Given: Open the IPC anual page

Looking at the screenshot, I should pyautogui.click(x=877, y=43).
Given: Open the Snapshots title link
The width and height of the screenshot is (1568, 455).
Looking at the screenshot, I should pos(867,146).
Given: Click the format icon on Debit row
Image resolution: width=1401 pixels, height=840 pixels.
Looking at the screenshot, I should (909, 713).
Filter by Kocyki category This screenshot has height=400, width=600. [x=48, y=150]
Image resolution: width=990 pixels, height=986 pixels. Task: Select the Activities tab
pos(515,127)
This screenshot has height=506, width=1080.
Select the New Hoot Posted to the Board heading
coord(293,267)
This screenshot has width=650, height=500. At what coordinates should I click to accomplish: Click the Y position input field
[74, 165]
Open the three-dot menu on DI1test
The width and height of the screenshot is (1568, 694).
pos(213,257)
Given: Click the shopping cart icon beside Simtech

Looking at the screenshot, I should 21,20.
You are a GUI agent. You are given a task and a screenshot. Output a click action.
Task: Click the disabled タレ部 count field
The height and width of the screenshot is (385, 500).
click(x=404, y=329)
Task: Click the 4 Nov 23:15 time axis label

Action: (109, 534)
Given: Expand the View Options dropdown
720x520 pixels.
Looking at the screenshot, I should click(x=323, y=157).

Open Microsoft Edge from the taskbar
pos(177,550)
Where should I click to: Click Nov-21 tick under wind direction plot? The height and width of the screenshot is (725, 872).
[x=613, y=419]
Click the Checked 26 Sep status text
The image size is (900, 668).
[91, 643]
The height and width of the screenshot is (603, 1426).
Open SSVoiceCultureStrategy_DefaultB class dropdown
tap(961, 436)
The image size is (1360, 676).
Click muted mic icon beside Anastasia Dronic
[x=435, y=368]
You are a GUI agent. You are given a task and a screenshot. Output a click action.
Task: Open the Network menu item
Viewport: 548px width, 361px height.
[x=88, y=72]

________

- [EXERCISE]:
Exactly as written, restate every record in the listing.

- [RESULT OF THIS EXERCISE]:
Given: Open the IPC anual page

Looking at the screenshot, I should pyautogui.click(x=877, y=43).
Given: Open the Snapshots title link
The width and height of the screenshot is (1568, 455).
Looking at the screenshot, I should pos(867,146).
Given: Click the format icon on Debit row
Image resolution: width=1401 pixels, height=840 pixels.
Looking at the screenshot, I should (909, 713).
Filter by Kocyki category This screenshot has height=400, width=600. [x=48, y=150]
Image resolution: width=990 pixels, height=986 pixels. Task: Select the Activities tab
pos(515,127)
This screenshot has height=506, width=1080.
Select the New Hoot Posted to the Board heading
coord(293,267)
This screenshot has width=650, height=500. At what coordinates should I click to accomplish: Click the Y position input field
[74, 165]
Open the three-dot menu on DI1test
The width and height of the screenshot is (1568, 694).
pos(213,257)
Given: Click the shopping cart icon beside Simtech

Looking at the screenshot, I should 21,20.
You are a GUI agent. You are given a task and a screenshot. Output a click action.
Task: Click the disabled タレ部 count field
The height and width of the screenshot is (385, 500).
click(x=404, y=329)
Task: Click the 4 Nov 23:15 time axis label

Action: (109, 534)
Given: Expand the View Options dropdown
720x520 pixels.
Looking at the screenshot, I should click(x=323, y=157).

Open Microsoft Edge from the taskbar
pos(177,550)
Where should I click to: Click Nov-21 tick under wind direction plot? The height and width of the screenshot is (725, 872).
[x=613, y=419]
Click the Checked 26 Sep status text
The image size is (900, 668).
[91, 643]
The height and width of the screenshot is (603, 1426).
Open SSVoiceCultureStrategy_DefaultB class dropdown
tap(961, 436)
The image size is (1360, 676).
Click muted mic icon beside Anastasia Dronic
[x=435, y=368]
You are a GUI agent. You are given a task and a screenshot. Output a click action.
Task: Open the Network menu item
Viewport: 548px width, 361px height.
[x=88, y=72]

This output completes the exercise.